┌─ DATA

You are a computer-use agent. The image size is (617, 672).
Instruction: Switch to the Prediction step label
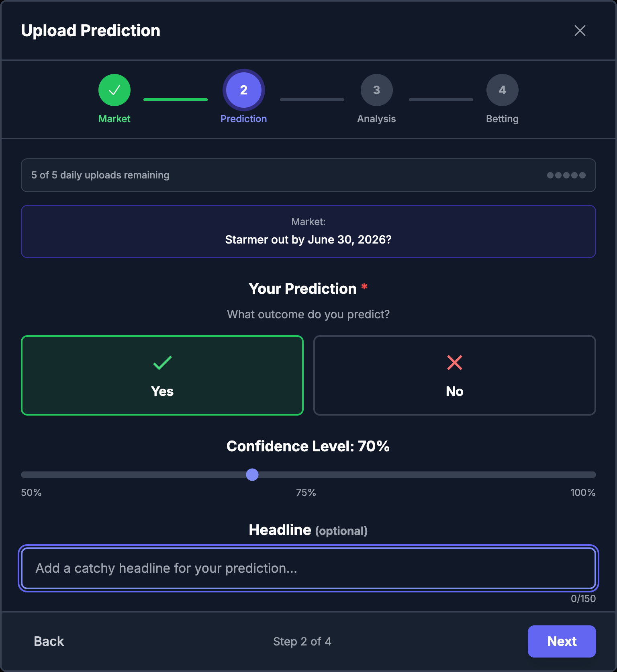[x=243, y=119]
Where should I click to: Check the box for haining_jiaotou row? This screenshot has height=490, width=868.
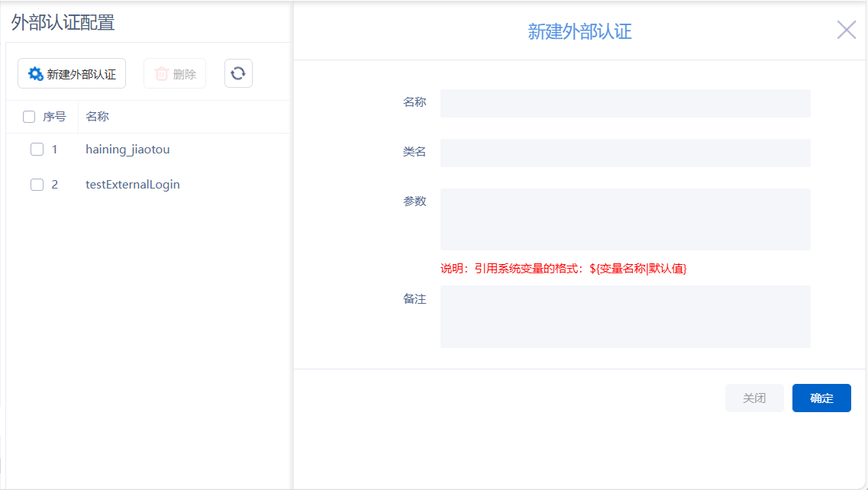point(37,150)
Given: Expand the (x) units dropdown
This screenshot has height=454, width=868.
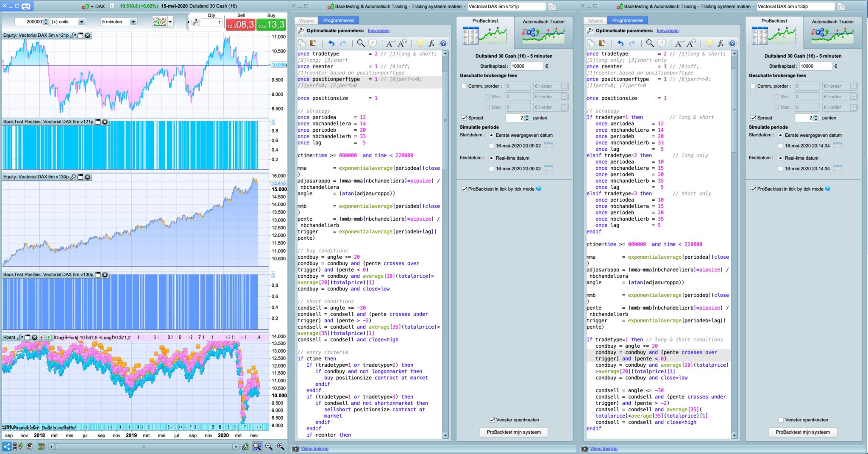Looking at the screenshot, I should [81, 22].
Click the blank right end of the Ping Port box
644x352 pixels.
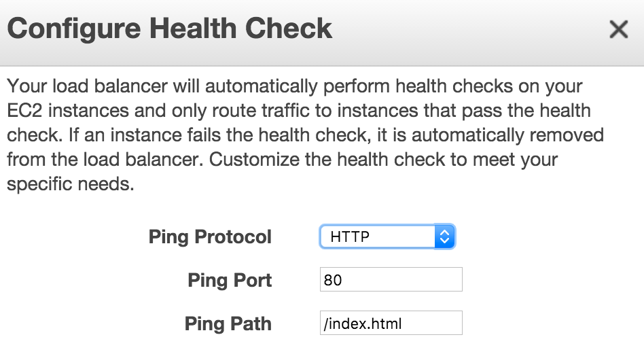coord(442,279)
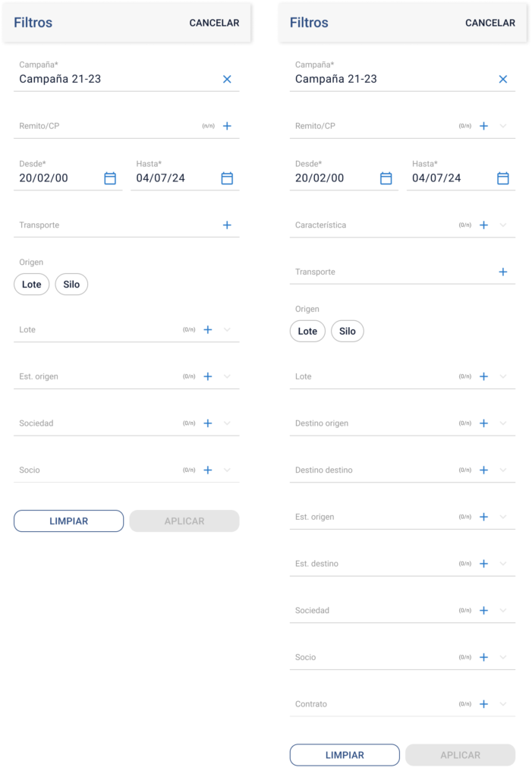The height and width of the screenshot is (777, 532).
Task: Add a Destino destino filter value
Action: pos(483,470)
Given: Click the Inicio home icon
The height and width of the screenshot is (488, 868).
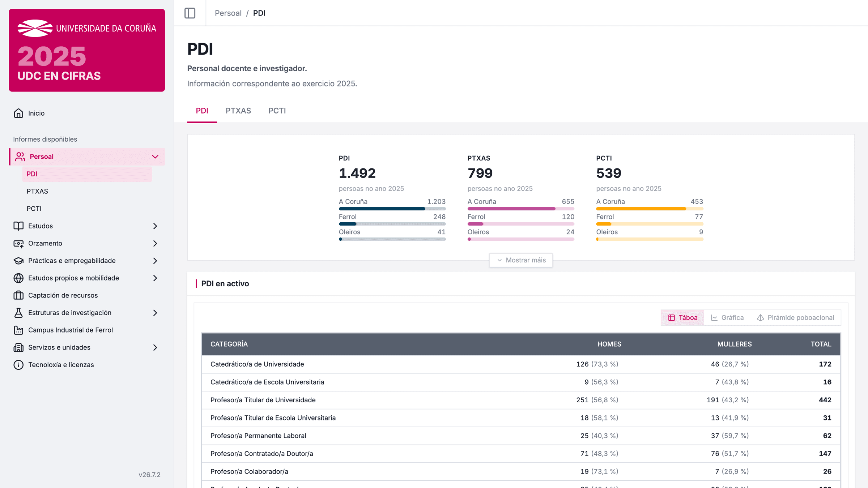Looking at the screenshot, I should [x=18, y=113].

└─

• **ASSIGNMENT**: Excluding all pictures, reproduce the records exactly as they appear above.

• **FINISHED TASK**:
You are a computer-use agent. The image size is (617, 672).
Instruction: Switch to the Prediction step label
[x=243, y=119]
Where should I click to: Check the box for haining_jiaotou row? This screenshot has height=490, width=868.
point(37,150)
Given: Expand the (x) units dropdown
This screenshot has height=454, width=868.
Looking at the screenshot, I should [81, 22].
Click the blank right end of the Ping Port box
644x352 pixels.
coord(442,279)
The height and width of the screenshot is (777, 532).
Task: Add a Destino destino filter value
Action: pos(483,470)
Given: Click the Inicio home icon
The height and width of the screenshot is (488, 868).
Looking at the screenshot, I should [x=18, y=113].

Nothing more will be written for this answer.